Quando alguém divulga por aí “eu sou bipolar” como se divulgasse uma dessas frases feitas fofuxas, mais me parece que está reforçando seu marketing pessoal. É bonito, tá na moda, é cool estar de bom e mau humor alternadamente. Na cabeça deles é charmoso amar e odiar pessoas na mesma intensidade várias vezes ao dia, tão charmoso quanto às camisetas xadrezes que insistem em vestir. Tendência. Adolescentes e pós-adolescentes adoram.
Vejo gente incapaz de manter uma amizade ou conquistar uma nova, mas faz questão de gastar o salário para chorar no ombro do terapeuta. É mais garantido. É pago. É socialmente aceito.
Conheço estressados que se não se sentem o tempo todo sob pressão, acreditam piamente que estão pecando, burlando a lei do esforço. Precisam de argumentos para se queixar do mundo e para provar a si e aos outros que fazem muito além do que deveriam e que, portanto, merecem um troféu do universo. Nesse caso, as expectativas são tão altas quanto as frustrações.

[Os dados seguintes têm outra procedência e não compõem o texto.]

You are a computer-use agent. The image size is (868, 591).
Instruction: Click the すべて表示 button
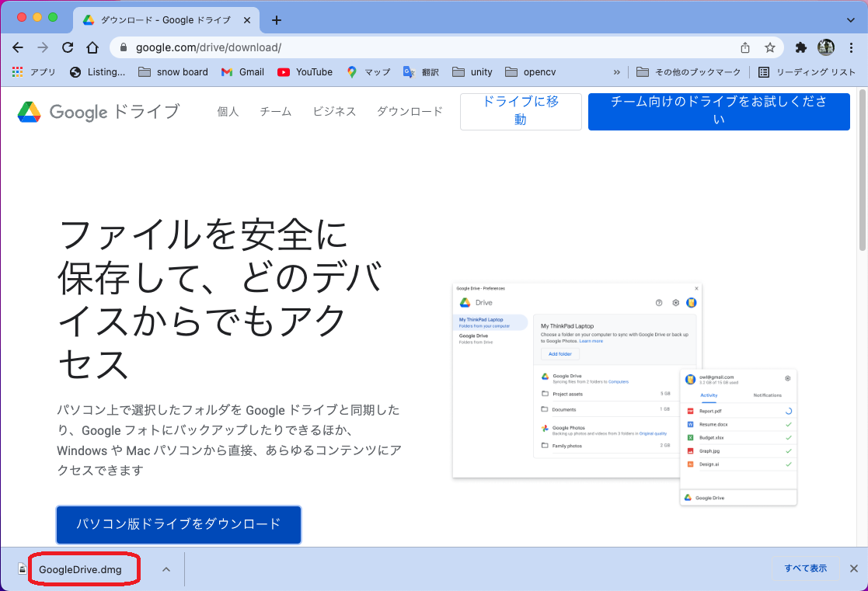click(x=805, y=568)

É claro que se proclamar (disse proclamar, não ‘ser’) doido é uma vantagem que te dá a sensação de estar à frente dos normaizinhos soltos por aí. O fato é que todo mundo se acha doido, quando na verdade, é tudo a mesma coisa: um bando de gente normal que acredita piamente ser diferente.
Quando percebo que alguém sente orgulho em se afirmar bipolar, depressivo, pessimista, neurótico, estressado, só consigo ver um letreiro em neon em sua testa escrito “olhe para mim, carrego as dores do mundo”.
Uma pausa para quem acha que eu tô desdenhando dos problemas psicológicos de cada um. Eu tenho, tu tens, ele tem e todos nós temos entraves e seria ridículo eu querer julgar a insanidade de cada um, inclusive a minha. O que difere é o que cada indivíduo faz com isso.
Se alguém passa a usar seus problemas e desvios para o auto-conhecimento e não para o marketing pessoal, aí sim, as coisas começam a ficar verdadeiramente diferentes.
Pelo menos do ângulo que eu espio a vida.